Gallery or Menalto Gallery is an open-source project enabling management and publication of digital photographs and other media through a PHP-enabled web server. Photo manipulation includes automatic thumbnails, resizing, rotation, and flipping, among other things. Albums can be organized hierarchically and individually controlled by administrators or privileged users.

==History==
Gallery 3 is the current release of Gallery. It is a complete rewrite of Gallery 2 intended to be small, intuitive, fast, and easily customizable. Gallery 3.0 was released on October 5, 2010. Gallery 3.0.9 was released on June 28, 2013. Since 2017, Gallery 3 development has continued on GitHub. Support was transferred to the Gallery 3 Users Forum. On November 14, 2021, Gallery 3 version 3.1.5 was released to include support for PHP 8.

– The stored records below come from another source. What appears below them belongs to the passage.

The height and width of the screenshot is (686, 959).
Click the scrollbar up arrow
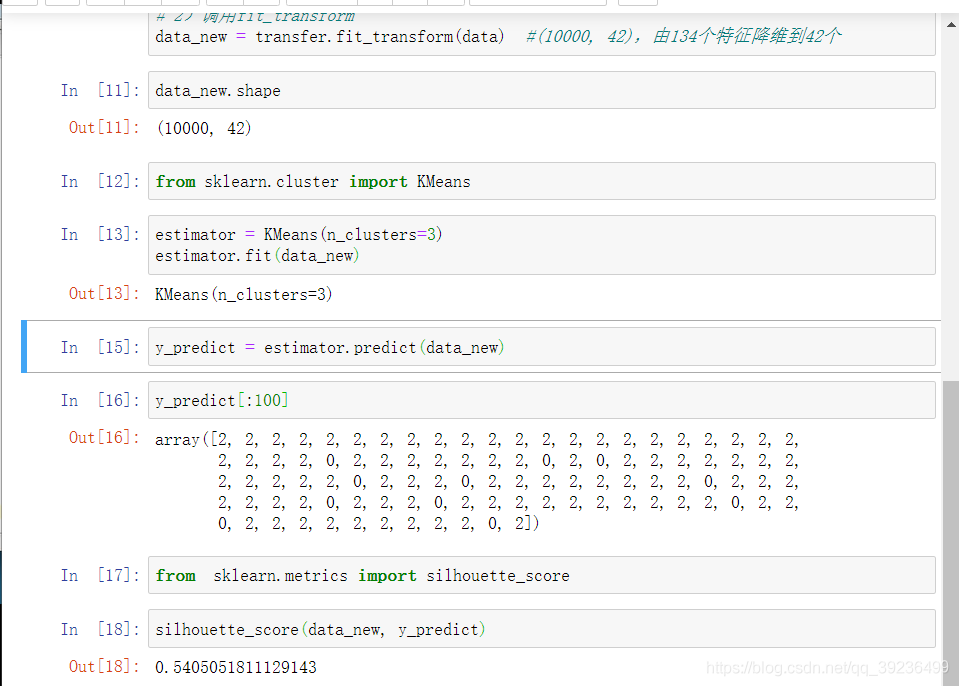[951, 24]
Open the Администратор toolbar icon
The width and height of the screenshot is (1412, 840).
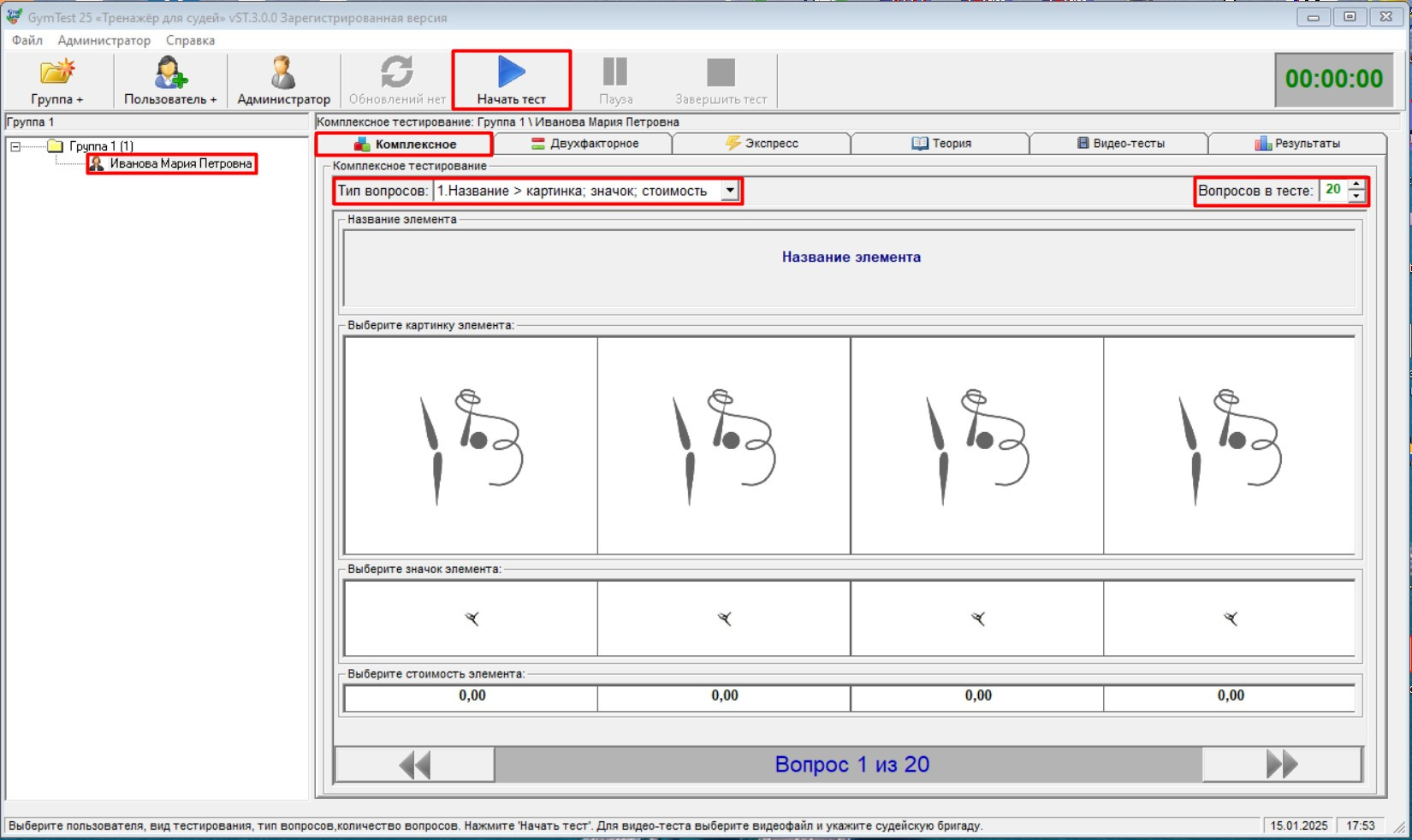pos(283,74)
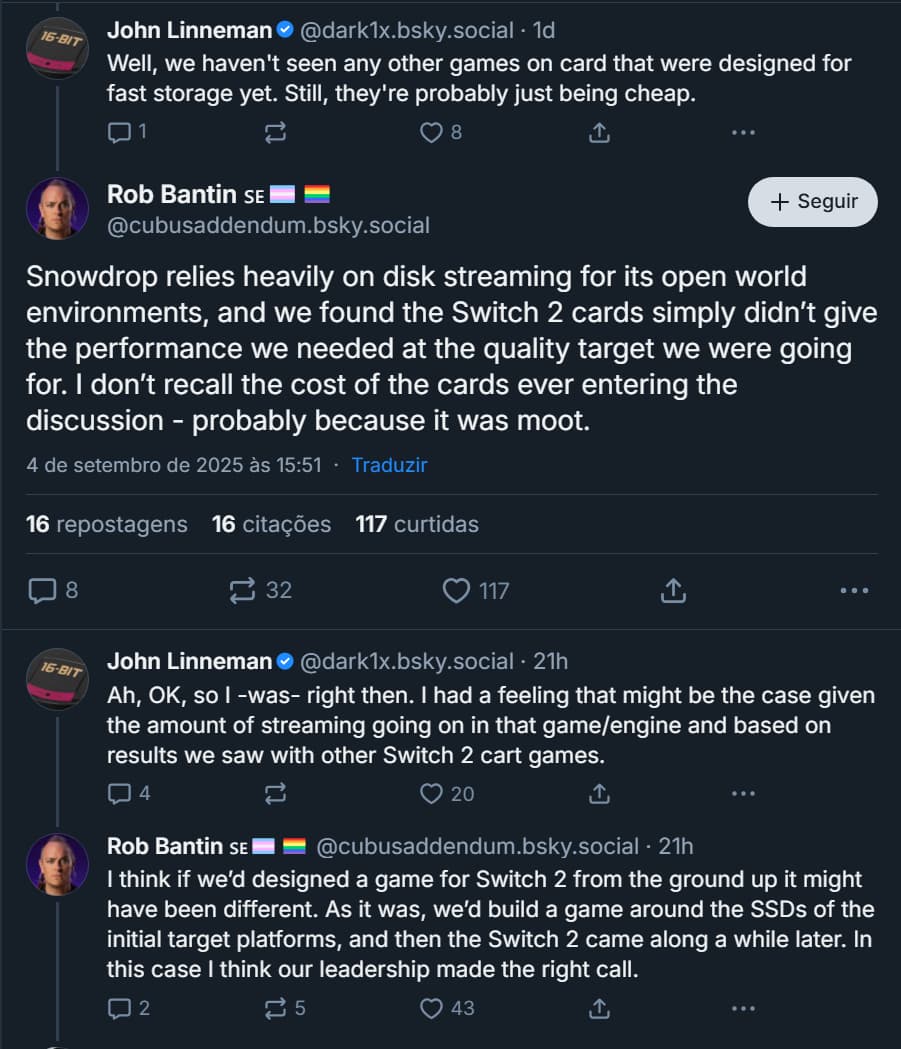Open more options on the main post
Viewport: 901px width, 1049px height.
[854, 591]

Gallery 2 was publicly released on September 13, 2005. Gallery 2.3.1 included support for PHP 5.3 and was released on December 17, 2009. Development of Gallery 2 ceased in 2012.

Gallery 1 was released in April 2001 and was developed for seven years, the last release being version 1.5.10 on November 21, 2008.

Gallery participated in the Google Summer of Code in 2006, 2007, and 2008. Gallery also participated in OpenUsability's Season of Usability in 2008 and 2009.

In 2003, Gallery was SourceForge's October Project of the Month.

==Requirements==
Gallery 3 Requires:
- Apache version 2.2 or greater
- MySQL 5.0 or greater
- PHP 5.4 or greater

== Controversy ==
In 2010, Gallery announced the use of some proprietary Adobe tools to build some components of Gallery 3 in Adobe Flash. Several users expressed great concern that proprietary software was being used in an open-source project and that Flash components were being included in an open-source package. A rebuttal to the controversy included a disclosure that Adobe Flash objects had previously been used for file uploading functionality in Gallery only seemed to further ignite the controversy. In 2019 Gallery 3.1.0 was released which replaced the Flash-based uploader with modern open source code.

== Revival ==
In June 2013 the developers of Gallery 3 released version 3.0.9 code-named "Chartres" and in June 2014 announced that they would suspend further development of Gallery 3. The GPL license allowed for continued development by others or the creation of a fork of Gallery based on the existing code. In 2019 a group of long-time Gallery 3 users developed and released Gallery 3.1.1 to keep the program viable on servers running PHP 7 and 8 which also included additional technical and feature improvements. Version 3.1.5 of Gallery 3 was released on November 14, 2021.